* BEGIN EXCERPT PROVIDED *

Here's a look at some testimony highlights from the trial, which is expected to last until early next year:

Smuggling by the ton

The Sinaloa cartel had many crafty ways to smuggle drugs across the border, but perhaps none were craftier than “La Comadre” brand pepper cans.

Former cartel member Miguel Ángel Martínez, who is now a prosecution witness, testified in federal court in Brooklyn he helped supervise a warehouse in Mexico City where workers hid cocaine in the cans so it could be trucked over the border.

The trucks carried 3,000 cans at a time to Los Angeles, he said. He estimated about 25 to 30 tons of cocaine worth US$400 million to US$500 million got across the border each year.

Behind the scenes, the workers packing the coke into the cans "got intoxicated because whenever you would press the kilos, it would release cocaine into the air."

* END EXCERPT PROVIDED *

• _YOUR TASKS_
1. In the trial testimony excerpt, how many pepper cans did each truck carry to Los Angeles?
2. Carry on the trial testimony excerpt after its final sentence, matching its style.

* BEGIN DATASET EXCERPTS *

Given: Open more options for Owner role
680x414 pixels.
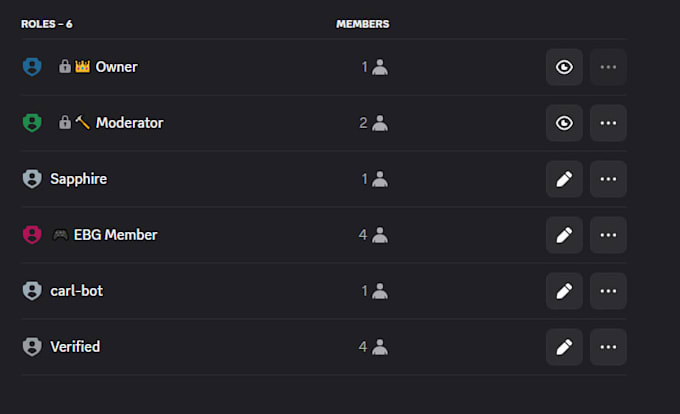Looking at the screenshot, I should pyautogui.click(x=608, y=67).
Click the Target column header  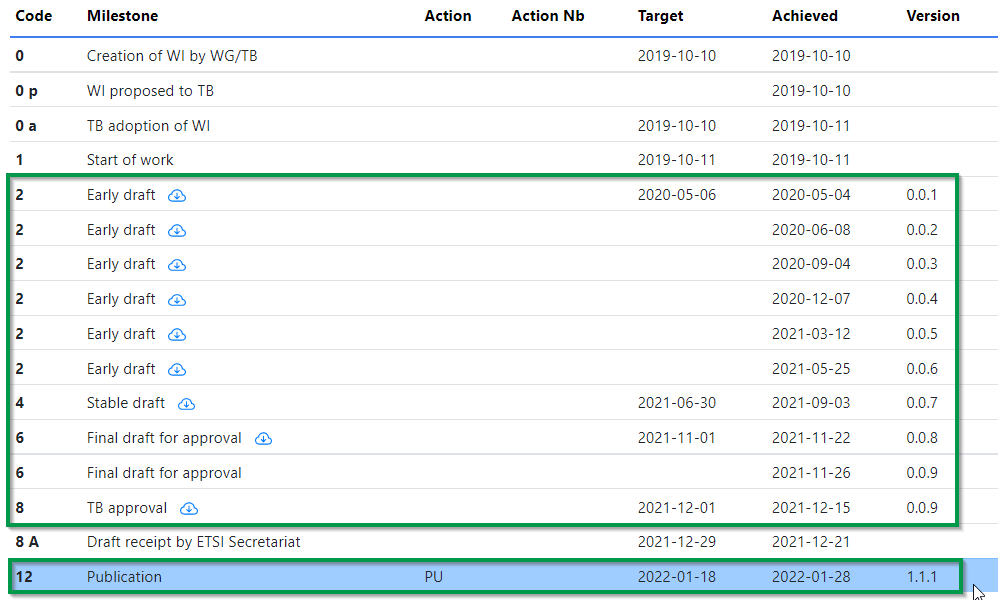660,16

* END DATASET EXCERPTS *
* BEGIN DATASET EXCERPTS *

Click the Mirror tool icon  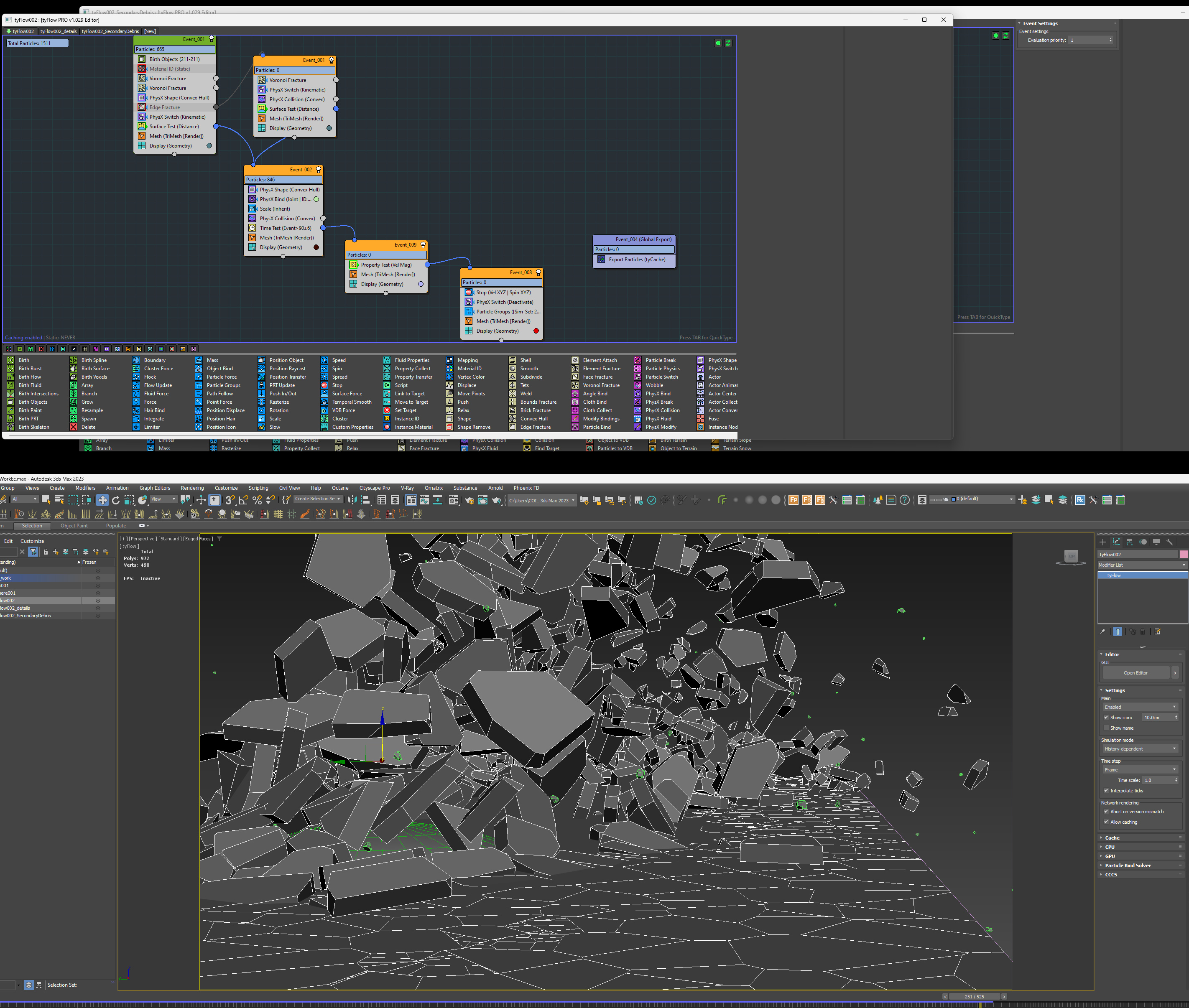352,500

* END DATASET EXCERPTS *
* BEGIN DATASET EXCERPTS *

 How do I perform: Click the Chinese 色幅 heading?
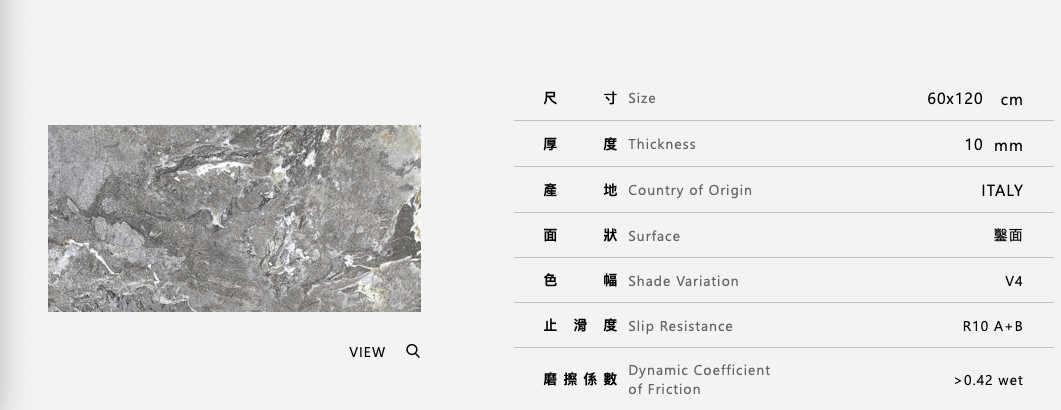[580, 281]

* END DATASET EXCERPTS *

• _RESULTS BY TASK_
1. 3,000 cans at a time.

2.
Proceeds ended up in Tijuana, where Guzmán would send his three private jets every month to pick it up, Martínez said. On average, each plane would carry up to US$10 million home.

The cash, he said, helped pay for luxuries like an Acapulco beach house featuring a private zoo and a trip to Switzerland for Guzmán to get an exotic "anti-ageing" treatment.

Bribery as usual

A turncoat cartel member named Jesús Zambada took the stand to describe how he kept watch over tons of cocaine stashed in a Mexico City warehouse. But a more important job for him was buying off authorities at a cost of about US$300,000 a month — a price that earned Guzmán a police escort after one of his notorious escapes from prison.

He testified that Guzmán looked troubled at the sight of the Mexico City police approaching the car. "Don't worry about it," Zambada told Guzmán. "These are our people. No-one is going to touch us from here on out."

Testimony suggested the prisons were on the take, too. Martínez claimed when he and Guzmán visited a drug boss behind bars, other inmates had put together a lavish meal.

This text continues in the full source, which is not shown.